- [RECORDS SHOWN]:
******************************
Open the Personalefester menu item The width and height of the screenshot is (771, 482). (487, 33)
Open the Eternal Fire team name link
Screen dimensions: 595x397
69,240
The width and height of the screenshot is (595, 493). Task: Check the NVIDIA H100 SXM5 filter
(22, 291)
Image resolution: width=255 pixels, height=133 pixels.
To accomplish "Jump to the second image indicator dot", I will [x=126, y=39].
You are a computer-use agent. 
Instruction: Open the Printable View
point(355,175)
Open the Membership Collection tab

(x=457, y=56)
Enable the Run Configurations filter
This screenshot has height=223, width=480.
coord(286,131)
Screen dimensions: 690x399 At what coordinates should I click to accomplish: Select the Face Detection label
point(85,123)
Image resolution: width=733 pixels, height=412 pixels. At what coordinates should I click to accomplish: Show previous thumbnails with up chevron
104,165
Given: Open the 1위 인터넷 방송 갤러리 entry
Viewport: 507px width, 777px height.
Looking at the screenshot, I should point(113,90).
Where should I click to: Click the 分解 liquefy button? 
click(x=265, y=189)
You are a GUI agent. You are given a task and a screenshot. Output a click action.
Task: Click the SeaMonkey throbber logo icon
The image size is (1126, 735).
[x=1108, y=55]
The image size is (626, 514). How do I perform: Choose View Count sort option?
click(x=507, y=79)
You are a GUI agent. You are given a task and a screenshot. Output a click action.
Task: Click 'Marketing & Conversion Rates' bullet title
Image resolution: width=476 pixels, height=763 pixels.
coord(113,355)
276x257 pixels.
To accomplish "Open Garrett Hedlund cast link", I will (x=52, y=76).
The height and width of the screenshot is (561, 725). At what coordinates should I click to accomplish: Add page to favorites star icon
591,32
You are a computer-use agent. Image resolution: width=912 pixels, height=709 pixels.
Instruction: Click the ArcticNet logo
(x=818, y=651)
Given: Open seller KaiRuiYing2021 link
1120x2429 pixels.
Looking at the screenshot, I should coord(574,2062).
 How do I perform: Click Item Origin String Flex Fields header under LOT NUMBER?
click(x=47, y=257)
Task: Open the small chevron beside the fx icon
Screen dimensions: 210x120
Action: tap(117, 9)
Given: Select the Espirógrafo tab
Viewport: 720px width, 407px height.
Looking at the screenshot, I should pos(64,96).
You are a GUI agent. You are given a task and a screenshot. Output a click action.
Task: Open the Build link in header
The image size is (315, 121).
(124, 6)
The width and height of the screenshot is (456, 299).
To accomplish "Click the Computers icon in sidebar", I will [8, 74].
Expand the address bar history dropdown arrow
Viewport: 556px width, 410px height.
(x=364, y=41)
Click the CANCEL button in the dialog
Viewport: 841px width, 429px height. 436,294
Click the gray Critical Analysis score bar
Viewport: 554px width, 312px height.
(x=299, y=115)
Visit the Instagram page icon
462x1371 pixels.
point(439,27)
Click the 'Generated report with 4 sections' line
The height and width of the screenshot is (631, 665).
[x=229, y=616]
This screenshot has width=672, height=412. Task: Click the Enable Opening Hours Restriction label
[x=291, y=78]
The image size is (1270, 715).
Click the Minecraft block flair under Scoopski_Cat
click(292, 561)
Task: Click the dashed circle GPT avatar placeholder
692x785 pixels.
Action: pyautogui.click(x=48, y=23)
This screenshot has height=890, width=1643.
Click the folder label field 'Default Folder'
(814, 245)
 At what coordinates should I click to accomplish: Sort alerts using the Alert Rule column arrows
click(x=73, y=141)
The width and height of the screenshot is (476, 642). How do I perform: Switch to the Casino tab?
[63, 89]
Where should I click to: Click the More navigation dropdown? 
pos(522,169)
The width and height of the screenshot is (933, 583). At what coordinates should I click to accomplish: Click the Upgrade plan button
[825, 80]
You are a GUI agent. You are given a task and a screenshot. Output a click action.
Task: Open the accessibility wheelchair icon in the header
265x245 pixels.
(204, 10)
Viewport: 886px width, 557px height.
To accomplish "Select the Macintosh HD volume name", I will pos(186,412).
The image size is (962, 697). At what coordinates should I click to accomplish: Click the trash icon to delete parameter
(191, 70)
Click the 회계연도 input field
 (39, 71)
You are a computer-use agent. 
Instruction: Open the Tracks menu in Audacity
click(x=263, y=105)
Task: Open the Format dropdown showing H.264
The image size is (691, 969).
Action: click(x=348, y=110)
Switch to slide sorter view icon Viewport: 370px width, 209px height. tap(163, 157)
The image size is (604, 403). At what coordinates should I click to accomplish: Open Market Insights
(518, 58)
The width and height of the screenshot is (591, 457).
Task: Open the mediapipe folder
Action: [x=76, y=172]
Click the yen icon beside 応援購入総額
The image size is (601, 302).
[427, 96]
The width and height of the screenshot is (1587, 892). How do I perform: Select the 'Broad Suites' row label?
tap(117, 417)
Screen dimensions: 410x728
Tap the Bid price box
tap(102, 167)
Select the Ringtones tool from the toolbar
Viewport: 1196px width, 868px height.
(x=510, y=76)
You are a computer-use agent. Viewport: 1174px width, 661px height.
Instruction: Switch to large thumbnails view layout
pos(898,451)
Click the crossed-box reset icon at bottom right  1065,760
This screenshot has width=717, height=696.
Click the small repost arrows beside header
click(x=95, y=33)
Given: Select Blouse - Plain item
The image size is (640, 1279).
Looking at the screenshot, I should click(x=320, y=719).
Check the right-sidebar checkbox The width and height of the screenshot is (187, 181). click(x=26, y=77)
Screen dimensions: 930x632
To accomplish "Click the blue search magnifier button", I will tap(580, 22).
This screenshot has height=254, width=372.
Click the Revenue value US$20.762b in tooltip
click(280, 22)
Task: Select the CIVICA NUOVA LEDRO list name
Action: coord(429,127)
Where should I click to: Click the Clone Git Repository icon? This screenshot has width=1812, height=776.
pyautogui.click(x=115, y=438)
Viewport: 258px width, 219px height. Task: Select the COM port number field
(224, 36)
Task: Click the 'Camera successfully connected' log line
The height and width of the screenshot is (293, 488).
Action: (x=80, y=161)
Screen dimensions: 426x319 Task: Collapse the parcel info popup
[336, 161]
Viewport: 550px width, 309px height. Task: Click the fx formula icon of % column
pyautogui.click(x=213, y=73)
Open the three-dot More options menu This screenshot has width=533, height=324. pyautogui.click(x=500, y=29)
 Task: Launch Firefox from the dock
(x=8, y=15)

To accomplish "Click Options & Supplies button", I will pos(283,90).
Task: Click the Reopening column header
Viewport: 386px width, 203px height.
******************************
- [DIRECTIONS]: Print all the records exactly as written.

- [TASK RESPONSE]:
Open the Personalefester menu item The width and height of the screenshot is (771, 482). (487, 33)
Open the Eternal Fire team name link
Screen dimensions: 595x397
69,240
The width and height of the screenshot is (595, 493). Task: Check the NVIDIA H100 SXM5 filter
(22, 291)
Image resolution: width=255 pixels, height=133 pixels.
To accomplish "Jump to the second image indicator dot", I will [x=126, y=39].
You are a computer-use agent. 
Instruction: Open the Printable View
point(355,175)
Open the Membership Collection tab

(x=457, y=56)
Enable the Run Configurations filter
This screenshot has height=223, width=480.
coord(286,131)
Screen dimensions: 690x399 At what coordinates should I click to accomplish: Select the Face Detection label
point(85,123)
Image resolution: width=733 pixels, height=412 pixels. At what coordinates should I click to accomplish: Show previous thumbnails with up chevron
104,165
Given: Open the 1위 인터넷 방송 갤러리 entry
Viewport: 507px width, 777px height.
Looking at the screenshot, I should point(113,90).
Where should I click to: Click the 分解 liquefy button? 
click(x=265, y=189)
You are a GUI agent. You are given a task and a screenshot. Output a click action.
Task: Click the SeaMonkey throbber logo icon
The image size is (1126, 735).
[x=1108, y=55]
The image size is (626, 514). How do I perform: Choose View Count sort option?
click(x=507, y=79)
You are a GUI agent. You are given a task and a screenshot. Output a click action.
Task: Click 'Marketing & Conversion Rates' bullet title
Image resolution: width=476 pixels, height=763 pixels.
coord(113,355)
276x257 pixels.
To accomplish "Open Garrett Hedlund cast link", I will (x=52, y=76).
The height and width of the screenshot is (561, 725). At what coordinates should I click to accomplish: Add page to favorites star icon
591,32
You are a computer-use agent. Image resolution: width=912 pixels, height=709 pixels.
Instruction: Click the ArcticNet logo
(x=818, y=651)
Given: Open seller KaiRuiYing2021 link
1120x2429 pixels.
Looking at the screenshot, I should coord(574,2062).
 How do I perform: Click Item Origin String Flex Fields header under LOT NUMBER?
click(x=47, y=257)
Task: Open the small chevron beside the fx icon
Screen dimensions: 210x120
Action: tap(117, 9)
Given: Select the Espirógrafo tab
Viewport: 720px width, 407px height.
Looking at the screenshot, I should pos(64,96).
You are a GUI agent. You are given a task and a screenshot. Output a click action.
Task: Open the Build link in header
The image size is (315, 121).
(124, 6)
The width and height of the screenshot is (456, 299).
To accomplish "Click the Computers icon in sidebar", I will [8, 74].
Expand the address bar history dropdown arrow
Viewport: 556px width, 410px height.
(x=364, y=41)
Click the CANCEL button in the dialog
Viewport: 841px width, 429px height. 436,294
Click the gray Critical Analysis score bar
Viewport: 554px width, 312px height.
(x=299, y=115)
Visit the Instagram page icon
462x1371 pixels.
point(439,27)
Click the 'Generated report with 4 sections' line
The height and width of the screenshot is (631, 665).
[x=229, y=616]
This screenshot has width=672, height=412. Task: Click the Enable Opening Hours Restriction label
[x=291, y=78]
The image size is (1270, 715).
Click the Minecraft block flair under Scoopski_Cat
click(292, 561)
Task: Click the dashed circle GPT avatar placeholder
692x785 pixels.
Action: pyautogui.click(x=48, y=23)
This screenshot has height=890, width=1643.
Click the folder label field 'Default Folder'
(814, 245)
 At what coordinates should I click to accomplish: Sort alerts using the Alert Rule column arrows
click(x=73, y=141)
The width and height of the screenshot is (476, 642). How do I perform: Switch to the Casino tab?
[63, 89]
Where should I click to: Click the More navigation dropdown? 
pos(522,169)
The width and height of the screenshot is (933, 583). At what coordinates should I click to accomplish: Click the Upgrade plan button
[825, 80]
You are a GUI agent. You are given a task and a screenshot. Output a click action.
Task: Open the accessibility wheelchair icon in the header
265x245 pixels.
(204, 10)
Viewport: 886px width, 557px height.
To accomplish "Select the Macintosh HD volume name", I will pos(186,412).
The image size is (962, 697). At what coordinates should I click to accomplish: Click the trash icon to delete parameter
(191, 70)
Click the 회계연도 input field
 (39, 71)
You are a computer-use agent. 
Instruction: Open the Tracks menu in Audacity
click(x=263, y=105)
Task: Open the Format dropdown showing H.264
The image size is (691, 969).
Action: click(x=348, y=110)
Switch to slide sorter view icon Viewport: 370px width, 209px height. tap(163, 157)
The image size is (604, 403). At what coordinates should I click to accomplish: Open Market Insights
(518, 58)
The width and height of the screenshot is (591, 457).
Task: Open the mediapipe folder
Action: [x=76, y=172]
Click the yen icon beside 応援購入総額
The image size is (601, 302).
[427, 96]
The width and height of the screenshot is (1587, 892). How do I perform: Select the 'Broad Suites' row label?
tap(117, 417)
Screen dimensions: 410x728
Tap the Bid price box
tap(102, 167)
Select the Ringtones tool from the toolbar
Viewport: 1196px width, 868px height.
(x=510, y=76)
You are a computer-use agent. Viewport: 1174px width, 661px height.
Instruction: Switch to large thumbnails view layout
pos(898,451)
Click the crossed-box reset icon at bottom right  1065,760
This screenshot has width=717, height=696.
Click the small repost arrows beside header
click(x=95, y=33)
Given: Select Blouse - Plain item
The image size is (640, 1279).
Looking at the screenshot, I should click(x=320, y=719).
Check the right-sidebar checkbox The width and height of the screenshot is (187, 181). click(x=26, y=77)
Screen dimensions: 930x632
To accomplish "Click the blue search magnifier button", I will tap(580, 22).
This screenshot has height=254, width=372.
Click the Revenue value US$20.762b in tooltip
click(280, 22)
Task: Select the CIVICA NUOVA LEDRO list name
Action: coord(429,127)
Where should I click to: Click the Clone Git Repository icon? This screenshot has width=1812, height=776.
pyautogui.click(x=115, y=438)
Viewport: 258px width, 219px height. Task: Select the COM port number field
(224, 36)
Task: Click the 'Camera successfully connected' log line
The height and width of the screenshot is (293, 488).
Action: (x=80, y=161)
Screen dimensions: 426x319 Task: Collapse the parcel info popup
[336, 161]
Viewport: 550px width, 309px height. Task: Click the fx formula icon of % column
pyautogui.click(x=213, y=73)
Open the three-dot More options menu This screenshot has width=533, height=324. pyautogui.click(x=500, y=29)
 Task: Launch Firefox from the dock
(x=8, y=15)

To accomplish "Click Options & Supplies button", I will pos(283,90).
Task: Click the Reopening column header
Viewport: 386px width, 203px height.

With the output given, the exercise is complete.